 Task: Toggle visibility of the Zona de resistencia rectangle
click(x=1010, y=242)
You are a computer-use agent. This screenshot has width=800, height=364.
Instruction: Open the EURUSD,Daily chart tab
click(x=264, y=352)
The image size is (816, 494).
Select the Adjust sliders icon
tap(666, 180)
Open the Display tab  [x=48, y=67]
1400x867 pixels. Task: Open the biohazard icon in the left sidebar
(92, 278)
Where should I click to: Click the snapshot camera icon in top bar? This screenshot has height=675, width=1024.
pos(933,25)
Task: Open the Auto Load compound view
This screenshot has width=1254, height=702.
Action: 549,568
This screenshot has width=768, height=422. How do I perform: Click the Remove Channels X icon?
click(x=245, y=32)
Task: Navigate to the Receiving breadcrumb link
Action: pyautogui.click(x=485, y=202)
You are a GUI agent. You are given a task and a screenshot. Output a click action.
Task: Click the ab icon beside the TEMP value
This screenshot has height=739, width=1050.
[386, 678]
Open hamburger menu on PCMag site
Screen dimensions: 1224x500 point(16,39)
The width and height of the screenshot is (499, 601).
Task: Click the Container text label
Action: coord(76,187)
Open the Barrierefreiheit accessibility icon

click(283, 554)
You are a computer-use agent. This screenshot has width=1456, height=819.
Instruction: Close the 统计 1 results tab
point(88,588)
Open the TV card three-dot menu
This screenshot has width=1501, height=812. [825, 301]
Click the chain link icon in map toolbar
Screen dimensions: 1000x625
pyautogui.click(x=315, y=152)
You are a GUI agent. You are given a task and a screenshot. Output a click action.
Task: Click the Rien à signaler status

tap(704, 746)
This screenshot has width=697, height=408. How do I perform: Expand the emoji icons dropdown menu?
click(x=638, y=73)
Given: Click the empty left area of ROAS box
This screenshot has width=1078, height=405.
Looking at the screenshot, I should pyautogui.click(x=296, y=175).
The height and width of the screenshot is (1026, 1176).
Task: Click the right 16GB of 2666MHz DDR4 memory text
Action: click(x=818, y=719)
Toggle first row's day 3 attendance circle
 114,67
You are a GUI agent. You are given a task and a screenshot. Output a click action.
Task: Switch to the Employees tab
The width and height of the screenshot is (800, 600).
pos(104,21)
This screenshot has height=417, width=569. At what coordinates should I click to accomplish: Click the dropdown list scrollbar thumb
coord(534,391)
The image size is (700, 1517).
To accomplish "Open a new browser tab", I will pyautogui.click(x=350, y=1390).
------------------------------------------------------------------------
[Task requirements]: Your task is to copy each line of the material that contains the word "image".

[Solution to the problem]:
The image size is (816, 494).
The image size is (700, 1517).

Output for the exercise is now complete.